Group Renault has completed its three-year Tornado research project that studied using autonomous vehicles in rural and suburban areas.
With large portions of the UK and Europe made up of suburban and rural areas, Renault said the findings from the project could be used to help inform how autonomous mobility might work.
The project consisted of two programmes located in a region to the south west of Paris: an on-demand Renault Zoe car sharing service between a train station and a business park, plus a separate shuttle service calling at key stops within the park.
Beginning in September 2017, an autonomous Zoe was used on an eight-mile (13km) round-trip, taking in a range of driving conditions and adapting to the demands of suburban and rural driving
Groupe Renault headed up the project alongside Rambouillet Territoires, in collaboration with 10 industrial and academic partners to share knowledge and expertise
The Tornado project’s technical focus was to define and develop autonomous driving solutions, and communication technologies and infrastructures, that maximise safety and address the specific requirements for suburban and rural areas.
From a safety aspect, everything from hardware and advanced software to embedded and remote solutions were taken into consideration, as well as vehicle-to-infrastructure communications.

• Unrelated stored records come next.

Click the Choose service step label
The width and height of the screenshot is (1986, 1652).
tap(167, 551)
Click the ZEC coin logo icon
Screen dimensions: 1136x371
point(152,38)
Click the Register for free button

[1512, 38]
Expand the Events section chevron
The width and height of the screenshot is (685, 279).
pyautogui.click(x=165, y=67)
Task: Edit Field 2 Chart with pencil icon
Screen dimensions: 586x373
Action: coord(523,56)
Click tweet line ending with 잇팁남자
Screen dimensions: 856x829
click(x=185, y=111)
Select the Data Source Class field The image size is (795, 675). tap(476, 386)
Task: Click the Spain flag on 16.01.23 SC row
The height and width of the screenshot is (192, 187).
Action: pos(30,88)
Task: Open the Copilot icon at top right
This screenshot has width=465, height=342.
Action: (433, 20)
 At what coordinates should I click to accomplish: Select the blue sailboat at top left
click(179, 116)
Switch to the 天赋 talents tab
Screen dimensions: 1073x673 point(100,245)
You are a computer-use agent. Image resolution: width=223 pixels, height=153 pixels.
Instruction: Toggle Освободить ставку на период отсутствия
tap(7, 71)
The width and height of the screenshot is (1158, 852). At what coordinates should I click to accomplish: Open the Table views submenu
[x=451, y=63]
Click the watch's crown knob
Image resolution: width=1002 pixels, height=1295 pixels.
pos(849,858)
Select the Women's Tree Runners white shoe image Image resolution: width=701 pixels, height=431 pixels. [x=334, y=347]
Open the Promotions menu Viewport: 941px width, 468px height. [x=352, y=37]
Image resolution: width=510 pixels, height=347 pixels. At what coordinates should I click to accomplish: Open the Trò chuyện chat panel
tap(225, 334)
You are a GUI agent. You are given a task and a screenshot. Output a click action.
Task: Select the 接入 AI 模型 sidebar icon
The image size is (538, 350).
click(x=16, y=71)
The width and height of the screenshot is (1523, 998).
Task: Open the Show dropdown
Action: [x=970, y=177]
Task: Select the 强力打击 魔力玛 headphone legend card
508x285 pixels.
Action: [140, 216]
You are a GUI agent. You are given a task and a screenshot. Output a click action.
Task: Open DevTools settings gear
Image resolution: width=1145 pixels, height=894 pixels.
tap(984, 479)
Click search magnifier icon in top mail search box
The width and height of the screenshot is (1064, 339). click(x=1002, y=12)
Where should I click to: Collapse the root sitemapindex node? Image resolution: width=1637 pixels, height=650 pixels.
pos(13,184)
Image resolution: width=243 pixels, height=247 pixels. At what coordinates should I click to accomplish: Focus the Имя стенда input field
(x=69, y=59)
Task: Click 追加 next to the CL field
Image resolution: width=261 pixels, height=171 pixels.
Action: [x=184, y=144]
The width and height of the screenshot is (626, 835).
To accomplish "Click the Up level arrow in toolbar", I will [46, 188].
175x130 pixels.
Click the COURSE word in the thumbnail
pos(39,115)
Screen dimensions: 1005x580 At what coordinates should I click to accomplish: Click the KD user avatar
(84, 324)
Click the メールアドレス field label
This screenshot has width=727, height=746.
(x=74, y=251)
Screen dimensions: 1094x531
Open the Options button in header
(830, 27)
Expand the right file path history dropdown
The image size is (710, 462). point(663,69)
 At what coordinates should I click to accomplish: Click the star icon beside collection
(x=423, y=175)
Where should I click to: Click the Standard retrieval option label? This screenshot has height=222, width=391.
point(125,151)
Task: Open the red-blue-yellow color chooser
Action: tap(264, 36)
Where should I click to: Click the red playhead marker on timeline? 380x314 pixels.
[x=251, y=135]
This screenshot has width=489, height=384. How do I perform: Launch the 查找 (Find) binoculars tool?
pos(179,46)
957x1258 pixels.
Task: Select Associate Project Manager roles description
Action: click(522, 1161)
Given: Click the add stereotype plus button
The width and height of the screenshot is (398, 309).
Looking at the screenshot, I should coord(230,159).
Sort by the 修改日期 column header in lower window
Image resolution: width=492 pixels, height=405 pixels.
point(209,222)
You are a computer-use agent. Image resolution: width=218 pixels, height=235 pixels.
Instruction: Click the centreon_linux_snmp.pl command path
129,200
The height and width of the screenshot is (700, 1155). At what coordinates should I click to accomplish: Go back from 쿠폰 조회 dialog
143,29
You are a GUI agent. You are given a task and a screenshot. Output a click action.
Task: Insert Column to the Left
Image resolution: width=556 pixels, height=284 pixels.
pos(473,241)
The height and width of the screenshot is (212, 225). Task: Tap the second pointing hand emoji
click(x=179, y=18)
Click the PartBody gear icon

Over the eight-mile stretch, tests were conducted on connected infrastructure components such as connected traffic lights and fixed cameras that enable vehicles to see objects beyond their field of perception.
Community involvement and requirements
For the Tornado project to work, people’s mobility habits in the area – and their views of autonomous vehicles – needed to be understood.
Their level of interest in the possibility of future autonomous transport services was also key, and how targeted, safe, shared and environmentally friendly mobility could complement existing setups in areas like Rambouillet.
Renault said connected infrastructure is key in keeping people moving in rural and suburban areas, and it’s something that’s expected to be convenient and appealing by those using it, which is why it was important to involve local authorities.
The community – consisting of around 100 people from the area’s MobiLab – were active in various stages of the project.
Numerous sessions of autonomous Zoe trials, and associated workshops, were aimed at studying how autonomous vehicles can be adopted, as well as monitoring the human factors regarding peoples’ feelings towards these new technologies.
From these shared experiences and real-life responses, the technical components could be upgraded or adapted as necessary to suit the expectations of the user community.
One of these changes, based on the feedback, was the operating speed of the autonomous Zoes that were in use.
In 2019 it could drive itself up to speeds of 31mph (50km/h), however because users expected the service to more closely match real-life driving and real-life speed limits, they can now drive up to 43mph (70km/h) along certain parts of the route.
The Tornado project was led by the Fonds Unique Interministeriel (FUI) for Regions, financed by Bpifrance and Ile-de-France, Auvergne-Rhone-Alpes and Occitanie regional authorities.
The Tornado project is one of several projects Renault has worked on to understand the complexities in the adoption of autonomous vehicles.
In 2019, a panel of around 100 people took part in the – a public trial of an on-demand car service using two autonomous Zoe Cab prototypes.
The trial set out to understand how autonomous mobility services could be adopted by end users, and to test the technical aspects an on-demand mobility service would require.
Like the Tornado project, user feedback was key in understanding how autonomous mobility services would work in real life, with testimonials and data from the panel informing how the service can be adapted to better suit the needs of the people using it, and offer the best autonomous and shared mobility service in the future.
The vehicles used were during the daytime to move around the Paris-Saclay urban campus and for everyday mobility – going to one of the schools or laboratories on campus, head to lunch or play sports.
One of the vehicles was equipped with a large door on one side of the vehicle spanning the length of the interior, allowing easier access to the whole cabin.
On the other prototype, a large rear door on the passenger side allows access to rear seats and the rear-facing front passenger seat.